How heartwarming to discover that at Ashbury College, the venerable traditions of cover up, denial and justice denied are alive and well.
The Rockcliffe private academy for prats and prannies, established in 1891, counts among its distinguished alumni, Matthew Perry, John Turner, Stockwell Day and Derek Harvie, screenwriter of 2001’s Freddy Got Fingered, considered by some critics to be the worst film ever made.
Ashbury was in the news last week as the Ontario College of Teachers announced that two of its longtime teachers had been found guilty of professional misconduct for their too-discreet-by-half handling of a case of inter-student buggery on a school trip to Boston in 2007.
Alyssa Novick and Ian Middleton, who still teach at Ashbury, could have their teaching certificates revoked.
In response, and to avoid any enrolment bleed, Ashbury issued a mealy-mouthed press release, followed by a rendition of the unofficial school song, The Sounds of Silence.
Where but Ashbury could Novick and Middleton have gotten the idea that hushing up the unsavoury incident was the way to go?

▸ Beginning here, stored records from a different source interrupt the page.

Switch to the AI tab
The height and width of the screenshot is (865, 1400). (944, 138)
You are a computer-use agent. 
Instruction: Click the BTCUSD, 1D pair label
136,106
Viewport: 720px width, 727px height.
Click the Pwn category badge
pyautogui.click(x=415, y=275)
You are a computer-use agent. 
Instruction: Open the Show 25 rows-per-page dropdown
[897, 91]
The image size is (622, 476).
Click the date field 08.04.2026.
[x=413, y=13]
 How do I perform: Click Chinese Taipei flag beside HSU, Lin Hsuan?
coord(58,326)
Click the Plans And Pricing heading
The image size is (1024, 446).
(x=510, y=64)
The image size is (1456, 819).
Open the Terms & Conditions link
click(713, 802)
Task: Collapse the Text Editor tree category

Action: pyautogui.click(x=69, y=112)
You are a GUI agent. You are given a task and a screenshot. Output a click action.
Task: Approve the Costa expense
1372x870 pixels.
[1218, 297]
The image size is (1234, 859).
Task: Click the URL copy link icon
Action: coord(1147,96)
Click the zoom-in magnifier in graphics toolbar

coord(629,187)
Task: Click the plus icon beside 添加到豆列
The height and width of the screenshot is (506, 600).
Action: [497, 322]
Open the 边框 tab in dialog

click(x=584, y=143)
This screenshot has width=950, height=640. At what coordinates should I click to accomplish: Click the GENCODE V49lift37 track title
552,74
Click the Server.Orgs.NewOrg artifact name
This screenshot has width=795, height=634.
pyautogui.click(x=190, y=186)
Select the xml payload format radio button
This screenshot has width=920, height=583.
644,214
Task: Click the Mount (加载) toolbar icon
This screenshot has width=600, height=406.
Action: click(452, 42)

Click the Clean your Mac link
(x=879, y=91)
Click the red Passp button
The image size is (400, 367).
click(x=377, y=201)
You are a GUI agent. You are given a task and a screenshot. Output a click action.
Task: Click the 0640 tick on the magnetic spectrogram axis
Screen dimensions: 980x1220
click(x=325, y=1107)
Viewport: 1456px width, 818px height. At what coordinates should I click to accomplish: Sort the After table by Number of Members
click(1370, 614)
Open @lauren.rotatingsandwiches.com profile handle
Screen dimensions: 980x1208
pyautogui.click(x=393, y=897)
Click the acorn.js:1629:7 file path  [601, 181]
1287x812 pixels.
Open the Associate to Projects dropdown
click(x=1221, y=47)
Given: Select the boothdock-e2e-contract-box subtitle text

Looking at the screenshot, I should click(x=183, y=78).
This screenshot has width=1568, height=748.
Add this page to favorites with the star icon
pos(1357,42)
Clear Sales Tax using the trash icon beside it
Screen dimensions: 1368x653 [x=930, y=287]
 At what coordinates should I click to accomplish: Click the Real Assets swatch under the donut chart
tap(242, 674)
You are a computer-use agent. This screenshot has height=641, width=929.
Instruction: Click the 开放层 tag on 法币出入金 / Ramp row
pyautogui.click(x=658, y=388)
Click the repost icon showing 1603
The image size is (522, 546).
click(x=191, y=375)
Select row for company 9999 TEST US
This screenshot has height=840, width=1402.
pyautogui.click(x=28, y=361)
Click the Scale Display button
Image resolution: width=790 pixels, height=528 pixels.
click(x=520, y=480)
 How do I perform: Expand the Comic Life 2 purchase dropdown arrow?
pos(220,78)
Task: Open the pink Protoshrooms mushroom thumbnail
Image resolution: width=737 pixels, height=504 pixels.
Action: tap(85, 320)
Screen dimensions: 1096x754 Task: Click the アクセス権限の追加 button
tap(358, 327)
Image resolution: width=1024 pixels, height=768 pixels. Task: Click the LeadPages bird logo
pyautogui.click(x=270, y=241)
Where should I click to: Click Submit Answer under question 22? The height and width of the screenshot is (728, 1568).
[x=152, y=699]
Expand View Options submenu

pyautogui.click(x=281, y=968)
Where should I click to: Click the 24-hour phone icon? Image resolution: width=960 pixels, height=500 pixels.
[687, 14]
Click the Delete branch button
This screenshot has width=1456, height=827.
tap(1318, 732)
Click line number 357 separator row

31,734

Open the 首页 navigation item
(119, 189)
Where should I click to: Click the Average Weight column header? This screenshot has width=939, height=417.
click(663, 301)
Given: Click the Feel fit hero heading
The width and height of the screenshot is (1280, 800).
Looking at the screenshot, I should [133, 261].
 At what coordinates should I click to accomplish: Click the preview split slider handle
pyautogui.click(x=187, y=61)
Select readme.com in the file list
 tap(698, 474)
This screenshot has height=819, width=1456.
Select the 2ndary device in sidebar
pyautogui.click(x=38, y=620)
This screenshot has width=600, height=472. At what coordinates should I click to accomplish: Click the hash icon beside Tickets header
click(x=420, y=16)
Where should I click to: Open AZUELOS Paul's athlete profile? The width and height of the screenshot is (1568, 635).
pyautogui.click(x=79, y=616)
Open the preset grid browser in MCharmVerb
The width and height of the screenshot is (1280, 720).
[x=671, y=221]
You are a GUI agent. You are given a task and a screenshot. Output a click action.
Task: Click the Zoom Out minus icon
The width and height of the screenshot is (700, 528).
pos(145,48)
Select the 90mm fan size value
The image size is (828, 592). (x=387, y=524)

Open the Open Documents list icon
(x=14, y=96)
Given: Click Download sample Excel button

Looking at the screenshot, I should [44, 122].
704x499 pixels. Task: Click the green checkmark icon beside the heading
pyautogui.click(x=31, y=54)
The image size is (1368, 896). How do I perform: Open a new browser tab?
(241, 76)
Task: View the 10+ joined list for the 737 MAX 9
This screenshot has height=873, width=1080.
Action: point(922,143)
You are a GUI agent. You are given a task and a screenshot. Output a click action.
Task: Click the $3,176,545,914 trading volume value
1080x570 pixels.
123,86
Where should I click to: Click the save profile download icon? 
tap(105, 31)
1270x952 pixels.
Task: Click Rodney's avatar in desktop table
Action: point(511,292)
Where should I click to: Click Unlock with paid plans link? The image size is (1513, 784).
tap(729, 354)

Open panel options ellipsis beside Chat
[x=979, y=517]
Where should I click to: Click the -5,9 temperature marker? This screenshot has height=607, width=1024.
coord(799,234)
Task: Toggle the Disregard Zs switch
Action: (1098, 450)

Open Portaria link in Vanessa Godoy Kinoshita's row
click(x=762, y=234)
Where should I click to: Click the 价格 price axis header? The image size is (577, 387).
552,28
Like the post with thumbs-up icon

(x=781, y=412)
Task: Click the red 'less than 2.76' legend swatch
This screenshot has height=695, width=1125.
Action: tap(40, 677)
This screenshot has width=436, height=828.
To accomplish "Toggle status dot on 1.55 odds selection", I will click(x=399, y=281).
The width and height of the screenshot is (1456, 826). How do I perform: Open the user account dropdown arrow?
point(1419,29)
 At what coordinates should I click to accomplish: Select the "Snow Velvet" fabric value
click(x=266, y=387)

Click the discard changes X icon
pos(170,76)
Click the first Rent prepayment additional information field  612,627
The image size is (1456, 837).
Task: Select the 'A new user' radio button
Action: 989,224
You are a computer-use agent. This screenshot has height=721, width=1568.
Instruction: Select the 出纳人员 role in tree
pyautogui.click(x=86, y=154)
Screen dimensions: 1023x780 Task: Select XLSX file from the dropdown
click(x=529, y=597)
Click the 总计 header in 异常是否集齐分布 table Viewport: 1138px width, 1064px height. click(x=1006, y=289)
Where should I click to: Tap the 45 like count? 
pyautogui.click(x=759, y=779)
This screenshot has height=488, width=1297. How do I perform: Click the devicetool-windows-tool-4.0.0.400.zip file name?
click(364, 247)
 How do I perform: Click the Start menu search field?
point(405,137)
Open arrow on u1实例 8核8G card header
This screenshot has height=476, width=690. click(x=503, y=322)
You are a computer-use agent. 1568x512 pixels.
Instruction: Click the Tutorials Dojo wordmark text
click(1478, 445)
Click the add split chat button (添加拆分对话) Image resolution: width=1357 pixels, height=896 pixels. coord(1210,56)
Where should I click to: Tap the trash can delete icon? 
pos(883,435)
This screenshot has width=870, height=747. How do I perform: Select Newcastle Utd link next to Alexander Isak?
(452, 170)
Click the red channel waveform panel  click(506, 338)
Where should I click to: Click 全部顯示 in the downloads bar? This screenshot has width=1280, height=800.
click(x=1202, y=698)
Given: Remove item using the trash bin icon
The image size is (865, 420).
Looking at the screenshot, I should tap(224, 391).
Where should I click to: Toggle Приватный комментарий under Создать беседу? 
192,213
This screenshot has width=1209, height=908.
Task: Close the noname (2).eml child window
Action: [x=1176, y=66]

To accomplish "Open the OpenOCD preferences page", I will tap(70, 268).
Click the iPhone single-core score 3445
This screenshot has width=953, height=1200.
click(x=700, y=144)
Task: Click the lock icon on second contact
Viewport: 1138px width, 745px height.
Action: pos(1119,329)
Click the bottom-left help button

This time-honoured strategy for dealing with unwanted publicity has become known as The Sherwood Protocol, named for the school’s legendary headmaster, Michael Sherwood, himself the subject of allegations that he engaged his students in oral sex, masturbation and frottage over his long career at Ashbury.
After years of silence from the school, the case went to court in 1993, but got tossed when Justice David McWilliam ruled that delays in bringing Sherwood to trial violated the noted pedagogue’s constitutional rights.
The Protocol was also invoked after an incident in ‘99, when an Ashbury student came within a chug-a-lug of dying from alcohol poisoning at the home of then-Liberal cabmin Allan Rock.
Rock and wife Debbie weren’t home when a party hosted by their daughter, Lauren, got out of hand.
The Boston Teabag Party proved impossible to cover up
Blitzed on booze pilfered from Al’s liquor cabinet, two boys staggered across the street and commenced yakking. One of them became so violently ill that an ambulance had to be summoned, and he was admitted to hospital with alcohol poisoning.
Through it all, the lips of Ashbury brass remained sealed, forming an airtight pucker on the arse of Ottawa establishment.
The Boston teabag party, alas, proved more difficult to deep-six.
Late in the evening of Nov. 16, 2007, four Ashbury students barged into the hotel room of one of their group, grabbed the victim, bent him over and yanked down his pants. Someone punched him in the scrotum, and then a finger was jammed up his ass as one of the little brutes chanted “Take it! Take it!”
The digital performance piece was recorded on a laptop webcam. After the perps departed, the victim told Middleton and Novick.
Two of the Beantown Buggerers were charged with assault
They immediately called then-headmaster Tam “O’Shanter” Matthews and by early morning, two of the junior proctologists were on their way back to Ottawa.
The other two, along with the laptop, soon followed.
The teachers were later accused of failing to report the assault in a timely manner to the boy’s parents, and refusing a request from the parents, who were lawyers, to report the sexual assault to cops.
Ashbury first suspended, then expelled, the four students. Three weeks later, Boston police came to Ottawa and charged two of the Beantown buggerers with assault. Both pled guilty. They were placed on probation and ordered to undergo counselling.
The victim’s parents later sued the four teachers on the trip, three students, a senior school official and Ashbury.
A mediation session was struck in 2008 to endeavor to smooth ongoing tensions between the parents and the faculty.
But negotiations broke down when Ashbury demanded they sign an agreement to the effect that not only had the teachers done nothing wrong, but acted in a professional manner.
Given the ongoing police investigation and the persistent reek emanating from the school, the parents declined.
The lines hardened. The teachers went on the defensive, whinging that the boy’s parents were pushing the Boston DA to lay criminal charges against them for spiriting the attackers and their victim out of the U.S.
Novick and Middleton made their own play for victim status, claiming that if the parents insisted on pushing for a resolution to the whole sad affair, they couldn’t continue to teach the abused boy — or his brother and sister, who were also Ashbury students — because the atmosphere had been “poisoned.”
In the end, Ashbury opted for its own version of Occam’s razor, namely that the least complicated solution to a problem is probably the correct one.
Two grade 12 students recently punted for drug dealing
Thus, the victim and his siblings were not permitted to return to Ashbury. There is nothing quite like tradition to set things right.
Meanwhile, the Sherwood Protocol is in full effect vis-à-vis the latest scandal to rock the school: Two grade 12 students were recently sent packing for drug dealing after an Ottawa Police search of their school lockers turned up a cache of goodies.
Ashbury insists it has zero tolerance for drugs, but it is widely held that teachers and the administration are in denial on the drug problem.
The boys were ordered to leave the school instead of being expelled, which allowed them to register at (ugh!) public high schools and continue on with their university applications.
That way, nobody asks any uncomfortable questions. Silentium est aureum.